There is ample evidence that youth who spend more time alone or in groups of youth unsupervised by parents or other responsible adults are more likely to get injured, do worse in school, and develop behavioral problems, including risky behaviors like consuming alcohol, cigarettes and drugs (Warr 1993, Pettit et al. 1997, Kerrebrock & Lewit 1999, Mott et al. 1999, Colwell et al. 2001, Updegraff et al. 2006, Keijsers et al. 2012).  There is no turning back to hunter-gatherer or agricultural societies to bring families back together, nor should we want to return to those harsh, precarious eras.  But if modern people still value families, and family supervision encourages kids to act more responsibly, then involving families — not just youth — in government and diplomacy can be a modern vehicle for bringing families together, and for socializing kids as responsible global citizens      

5. Care:

The preceding three reasons deal more with how families would benefit from their involvement in diplomacy.  This fifth and last reason points to a benefit for families and diplomacy alike.  That is, involving families in diplomacy can promote a culture of care in and beyond the family.  Families play a distinct if not unique role as a care-giving institution.  Families can look very different — large, small, multigenerational, bi- or multi-national, inter-racial, straight, gay, with one, two or more parents, with adopted kids, etc. — but they all tend to have the same fundamental purpose or aspiration: to care for each other.  Publicly elevating (e.g., highlighting, rewarding, publicizing) family care-giving, by making families part of government and diplomacy, has the potential to inspire more caring not only among families, but also in government policy and practice.  
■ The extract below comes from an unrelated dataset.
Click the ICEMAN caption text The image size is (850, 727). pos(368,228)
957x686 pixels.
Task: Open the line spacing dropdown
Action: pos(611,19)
In these fractious times, caring families could be a potent force for a more peaceful world.

Paul Lachelier, Ph.D.
Founder & Director, Learning Life

References

Colwell, Malinda J., Gregory S. Pettit, Darrell Meece, John E. Bates, and Kenneth A. Dodge. 2001. “Cumulative Risk and Continuity in Nonparental Care from Infancy to Early Adolescence.” Merrill-Palmer Quarterly 47(2): 207–34.

Inglehart, Ronald.  2018.  Cultural Evolution: People’s Motivations Are Changing, and Reshaping the World.  Cambridge: Cambridge University Press.

Keijsers, Loes, Susan Branje, Skyler T. Hawk, Seth J. Schwartz, Wim Meeus, Tom Frijns, Hans M. Koot, and Pol van Lier.  2012. “Forbidden Friends as Forbidden Fruit: Parental Supervision of Friendships, Contact With Deviant Peers, and Adolescent Delinquency.” Child Development 83(2): 651–666.

Kerrebrock, Nancy, and Eugene M. Lewit. 1999. “Children in Self-Care.” Future of Children 9(2): 151–60.

Mott, Joshua A., Paul A. Crowe, Jean Richardson, and Brian Flay. 1999. “After-School Supervision and Adolescent Cigarette Smoking: Contributions of the Setting and Intensity of After-School SelfCare.” Journal of Behavioral Medicine 22(1): 35–58.

Pettit, Gregory S., Robert D. Laird, John E. Bates, and Kenneth A. Dodge. 1997. “Patterns of AfterSchool Care in Middle Childhood: Risk Factors and Developmental Outcomes.” Merrill-Palmer Quarterly 43(3): 515–38.

Pew Research Center.  2019.  “A Changing World: Global Views on Diversity, Gender Equality, Family Life and the Importance of Religion.”

Social Trends Institute.  “Global Family Culture.”  Retrieved on 8/10/19.

Updegraff, Kimberly A., Susan M. McHale, Shawna M. Thayer, and Shawn D. Whiteman. 2006.  “The Nature and Correlates of Mexican-American Adolescents’ Time with Parents and Peers.” Child Development 77(5): 1470–1486.

Warr, Mark. 1993.  “Parents, Peers, and Delinquency.” Social Forces 72(1): 247–264.